■ **What is needed**
Show each line of the data below that contains the word "screenshot". Case counts.

■ **Extracted information**
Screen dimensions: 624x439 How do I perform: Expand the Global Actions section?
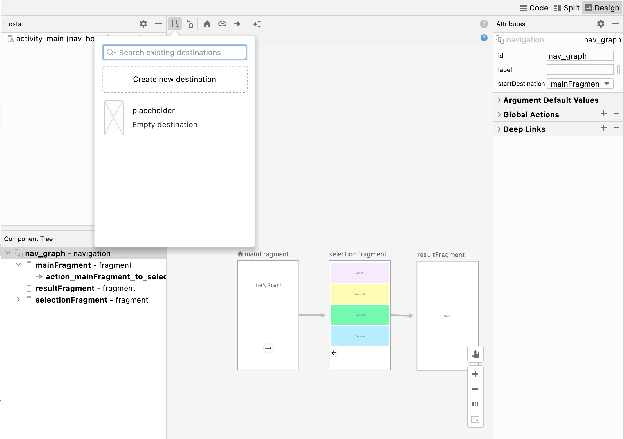point(499,115)
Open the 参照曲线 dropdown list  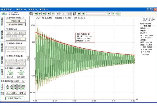click(x=24, y=81)
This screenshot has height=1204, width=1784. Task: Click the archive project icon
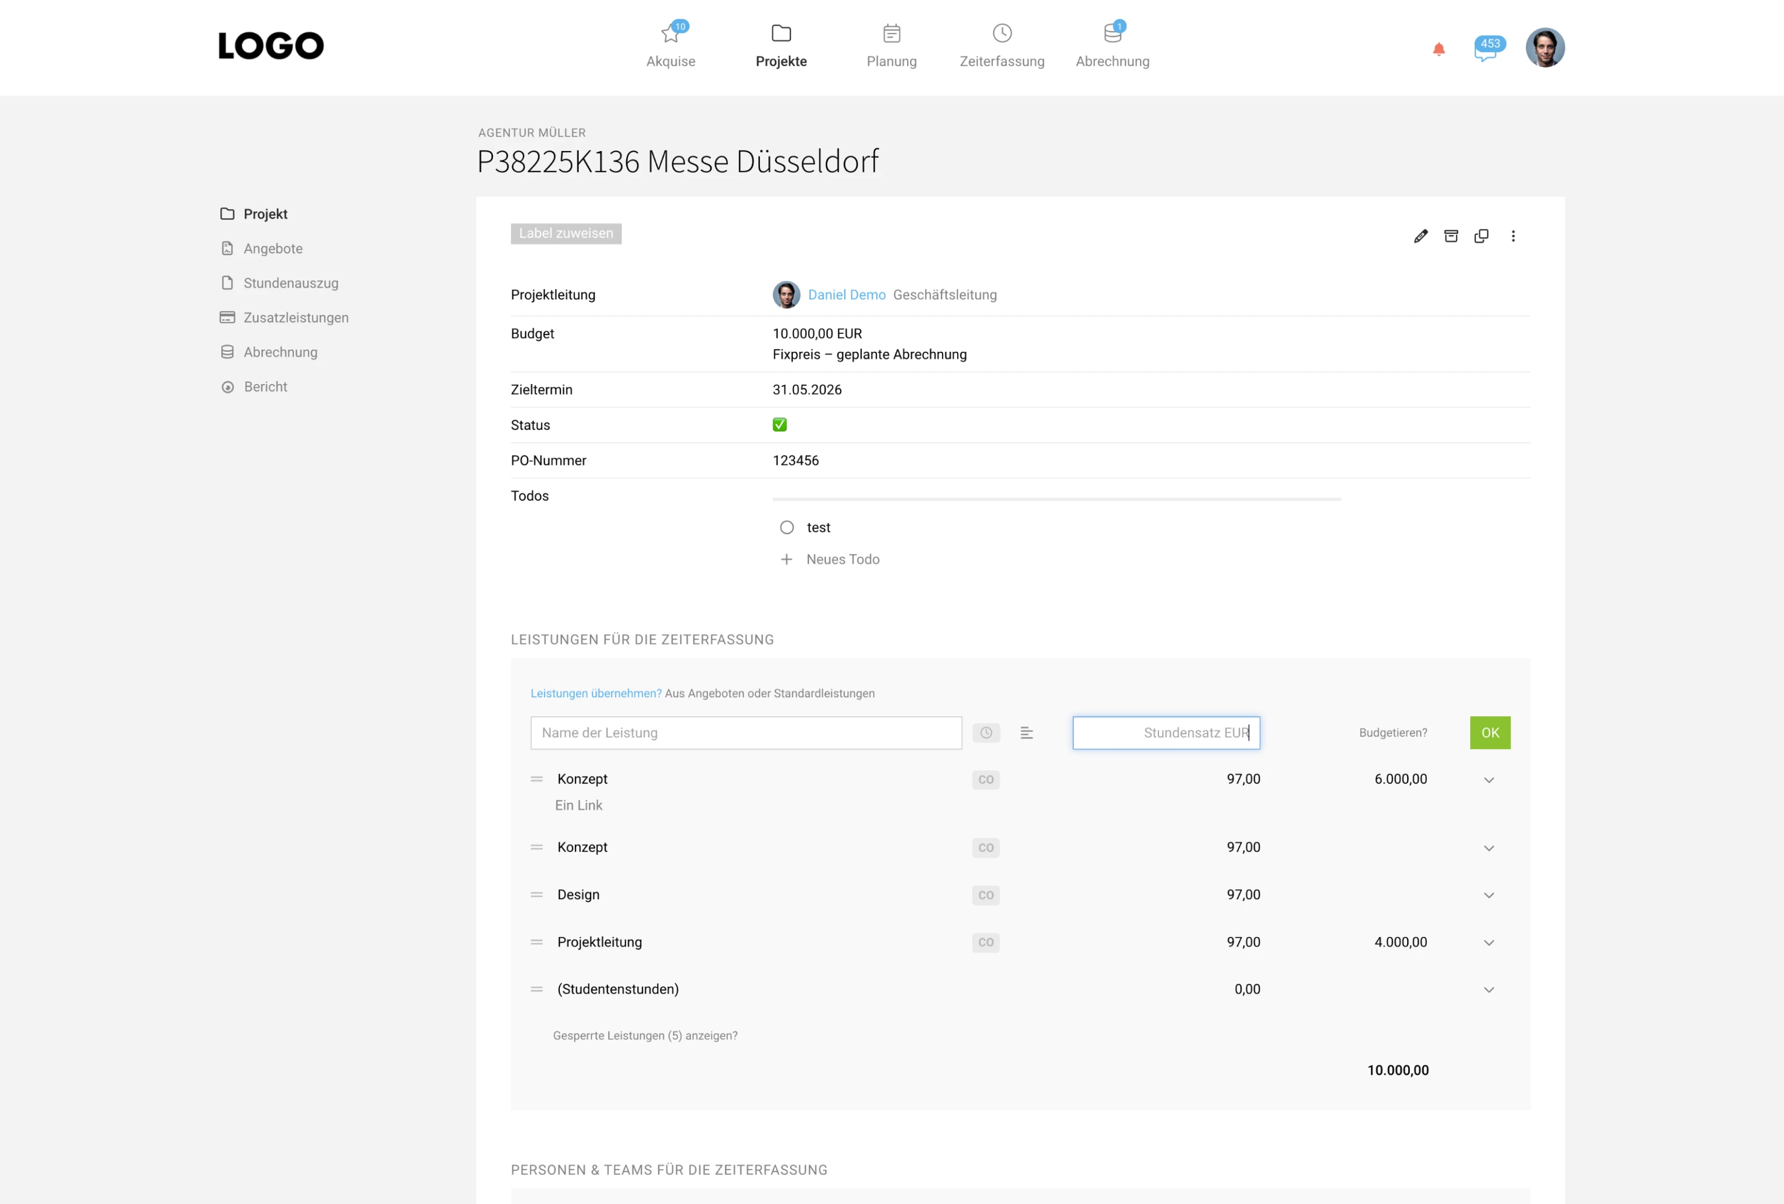pos(1451,236)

■ **Worked answer**
This screenshot has height=1204, width=1784. Task: Click the archive project icon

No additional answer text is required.